It is a scene so absurd, so redolent of a banana republic that one might suspect it was scripted by a satirist with a grudge. And yet, here we are: the President of South Africa, Cyril Ramaphosa, allegedly caught with sums of foreign currency stuffed into the upholstery of his furniture. Not a mattress, mind you, but a sofa. The very symbol of domestic comfort has become the repository of state secrets and, presumably, the hopes of a nation’s fiscal probity.
Let us pause to savour the historical irony. South Africa, the nation that gave the world the Truth and Reconciliation Commission, that emerged from apartheid with a moral authority unmatched in the post-colonial world, now finds itself reduced to a Punch and Judy show of corruption. The Commonwealth, that motley collection of former colonies and dominions, looks on with a mixture of horror and grim recognition. After all, what is the Commonwealth if not a club of nations that have agreed to pretend that their civil services are impartial and their treasuries honest?
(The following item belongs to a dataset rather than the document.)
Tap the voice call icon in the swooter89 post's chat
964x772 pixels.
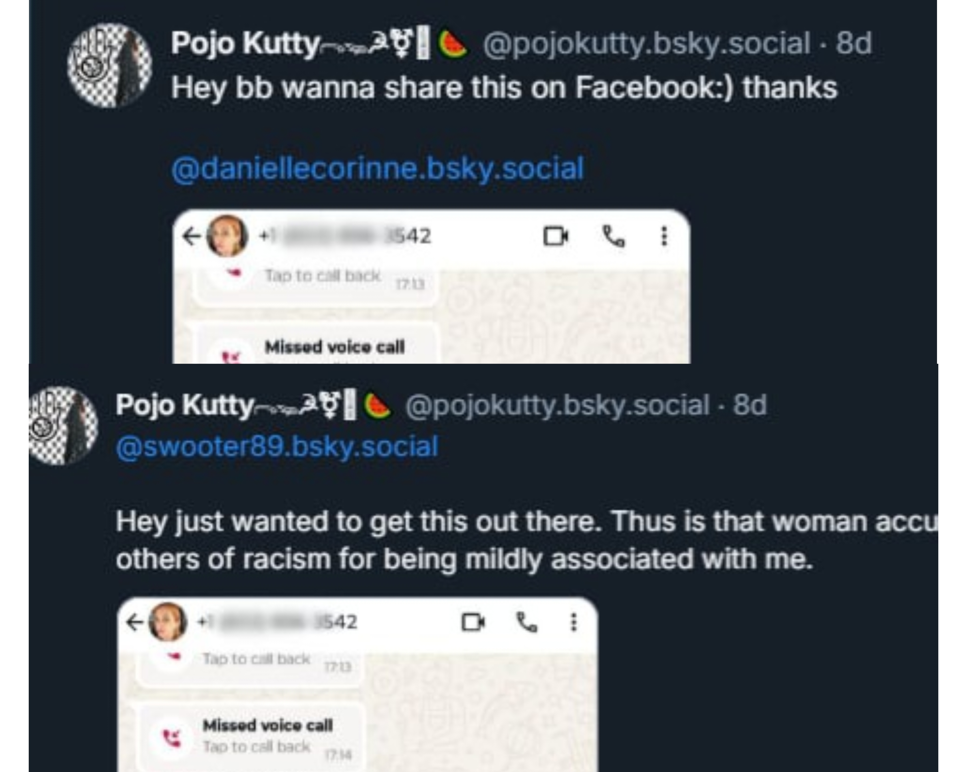(527, 622)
This scandal, which has been euphemistically termed ‘Farmgate’ by the press, reveals a deeper rot. It is not simply that President Ramaphosa may have committed a crime. It is that the crime is so tacky, so pedestrian. We have grown accustomed to grand larceny: billion dollar embezzlements, offshore accounts, yachts in the Mediterranean. But a few hundred thousand dollars in a sofa? That is not the stuff of high finance. That is the behaviour of a man who does not trust the banks, perhaps because he knows that the banks do not trust him. It is the mark of a provincial kleptocrat, a village chieftain who hides his wealth under the thatch.
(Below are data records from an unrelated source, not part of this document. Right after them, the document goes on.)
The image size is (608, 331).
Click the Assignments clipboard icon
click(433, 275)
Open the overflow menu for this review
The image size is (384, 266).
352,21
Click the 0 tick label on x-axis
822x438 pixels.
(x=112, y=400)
The timing could not be worse. The Commonwealth is already ailing, its relevance questioned by its own members. The United Kingdom, its erstwhile patron, has turned inward, obsessed with Brexit and the delusion of a global Britain. Canada and Australia are eyeing the Pacific Rim with increasing interest. Africa, the continent that gives the Commonwealth its moral purpose, is being run by men who cannot keep their cash out of the upholstery. What message does this send to the world? That the post-colonial order is nothing but a façade: independence merely substituted white robbers for black ones, the same greed in a different skin.
But let us not be too harsh on President Ramaphosa. He is, after all, a man of his class and time. He rose to prominence as a trade unionist, then a businessman, then a politician. He knows the value of money, and he knows how fragile power can be. If he chose to hide his wealth in a sofa, it is because he has no faith in the institutions he leads. That is the true scandal: the President of South Africa does not believe in South Africa.
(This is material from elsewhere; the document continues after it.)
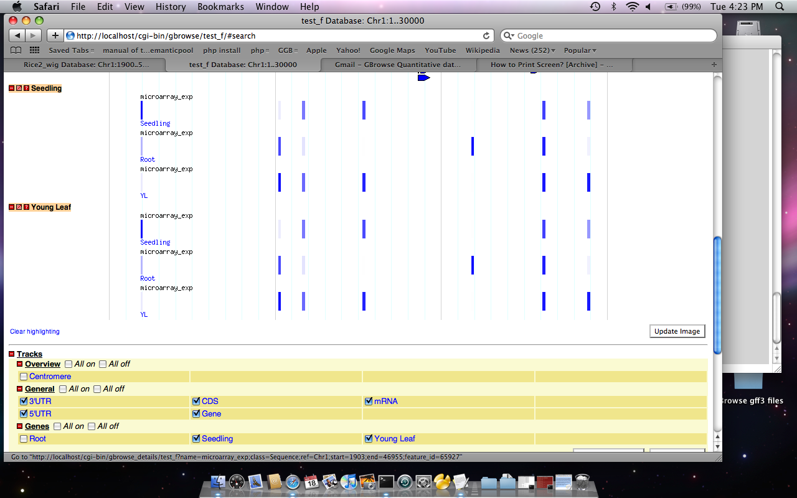Enable the Centromere track checkbox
What, then, is to be done? The Commonwealth must act, but with what teeth? It can suspend South Africa, as it did Zimbabwe and Fiji. But suspension is a gesture, not a solution. The real remedy lies in the slow, grinding work of institution building: independent judiciaries, free presses, vigilant civil societies. South Africa has these things, but they are being eroded by the very man who should be defending them. Mr Ramaphosa should resign. He will not. And so the Republic will continue to sink, not into the abyss, but into the cushions of a very comfortable sofa.
The lesson is as old as Aristotle: the character of the ruler is the character of the state. If the President stashes cash in his sofa, the state becomes a sofa. And so we must ask ourselves: what kind of Commonwealth do we wish to inherit? One of upholstered thieves, or one of honest men? The answer, I fear, is already hidden between the cushions.